The HR20/21 has dual tuners so you can record 2 shows at the same time. What it doesn't have are the dual live buffers which means you can't jump back and forth between 2 channels without losing the buffer. On the HR10 you can hit the down arrow to jump back and forth which is nice for NFLST if you want to jump between 2 games but the HR20 can definately record both CBS and NBC at the same time.


----------



## taimoor (Sep 1, 2004)

hmm... very interesting... ok... slightly annoying but i think i can live with that for all the HD gains... now to figure out how to get an HR20 and put a bigger hard drive in it.... im excited for me... 

I will miss watching my favourite game on one buffer and having the HD red zone channel on the other one...


----------



## robnalex (Sep 8, 2002)

taimoor said:


> now to figure out how to get an HR20 and put a bigger hard drive in it....


The HR20 has an eSATA port. All you have to do is plug one in.


----------



## JimSpence (Sep 19, 2001)

taimoor said:


> hmm... very interesting... ok... slightly annoying but i think i can live with that for all the HD gains... now to figure out how to get an HR20 and put a bigger hard drive in it.... im excited for me...
> 
> I will miss watching my favourite game on one buffer and having the HD red zone channel on the other one...
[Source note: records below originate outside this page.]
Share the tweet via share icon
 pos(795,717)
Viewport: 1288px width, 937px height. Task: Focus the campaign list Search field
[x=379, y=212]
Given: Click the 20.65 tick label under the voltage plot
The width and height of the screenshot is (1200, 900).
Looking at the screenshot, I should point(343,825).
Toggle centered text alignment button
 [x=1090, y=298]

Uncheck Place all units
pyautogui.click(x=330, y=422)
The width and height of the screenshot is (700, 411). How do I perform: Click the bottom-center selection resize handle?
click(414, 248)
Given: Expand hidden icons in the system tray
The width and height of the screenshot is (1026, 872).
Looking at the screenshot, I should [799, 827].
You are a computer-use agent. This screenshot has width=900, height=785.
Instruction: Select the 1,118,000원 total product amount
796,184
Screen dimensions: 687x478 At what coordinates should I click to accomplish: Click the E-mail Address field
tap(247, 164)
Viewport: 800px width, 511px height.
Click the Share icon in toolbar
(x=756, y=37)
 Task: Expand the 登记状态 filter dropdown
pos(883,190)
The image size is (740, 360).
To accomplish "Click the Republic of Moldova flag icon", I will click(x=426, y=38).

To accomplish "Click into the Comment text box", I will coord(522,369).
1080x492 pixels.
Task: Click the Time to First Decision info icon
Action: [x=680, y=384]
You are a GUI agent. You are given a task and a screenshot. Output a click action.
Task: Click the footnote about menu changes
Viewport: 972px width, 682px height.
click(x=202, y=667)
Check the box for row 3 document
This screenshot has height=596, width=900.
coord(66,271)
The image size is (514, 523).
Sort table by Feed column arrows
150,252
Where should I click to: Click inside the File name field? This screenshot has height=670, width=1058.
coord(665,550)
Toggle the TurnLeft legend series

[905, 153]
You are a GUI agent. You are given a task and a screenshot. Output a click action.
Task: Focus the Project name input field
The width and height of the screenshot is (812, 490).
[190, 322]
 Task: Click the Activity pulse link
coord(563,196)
No need to put a larger hard drive IN it. You can get a eSATA hard drive enclosure, put the largerst drive you want in it and then connect it to the back of the HR20/21. This will replace the one inside for as long as it is connected. This forum has more info about eSATA drives.
http://www.dbstalk.com/forumdisplay.php?f=112


----------



## appletj (Sep 8, 2004)

Mark Lopez said:


> Yep, that pretty much sums it up.
> 
> As I mentioned in another thread, I use a universal remote (MX-500) for my HR10s and 95% of the HR20 functions transfered over to the same buttons. So there was a very small learning curve. Of course there are some things that will take a while to get used to, but the added features far outweigh those (IMO).


I think I can shed a little light on the bitterness of some HR10 owners. I purchased my HR10-250 for $949.00 plus shipping when the unit was first introduced. The retail price at the time was $999.00 At the time I thought was a pretty good deal. Now that the box is obsolete and D* is going to start removing MPEG2 HD channels come January I will have paid about $25 a month ON TOP of the monthly D* charges over the 3 & 1/2 YEARS I've had the box. Yeah, you bet your ass I'm a just a little disgruntled.


----------



## boneskrw (Jan 28, 2006)

Why were you paying $25 extra for the HR10? Cost should be $5.00 per month for DVR plus $10.00 for HD service.


----------



## adlerx (Feb 22, 2007)

I am brand new to HD, just got my new TV couple of weeks ago. I am also a die hard Tivo lover. Only had my HR21 for a few days but it's not so bad. Remote is easy enough, menus are a little more cumbersome but no biggie. The HUGE issue for me is the double buffer but that's because of the way I watch TV. Figured a way around the problem though, got a HR10-250 to go along with the hr21 both on the same TV with a HDMI switch so I can toggle between the two seamlessly. Really, there are so few channels in HD that I even watch, I won't have a problem at all once I get it all hooked up and sorted out....

Now what's this about all the added features everyone is talking about? I know about the new channels but am unaware of any advanced features...


----------



## adlerx (Feb 22, 2007)

boneskrw said:


> Why were you paying $25 extra for the HR10? Cost should be $5.00 per month for DVR plus $10.00 for HD service.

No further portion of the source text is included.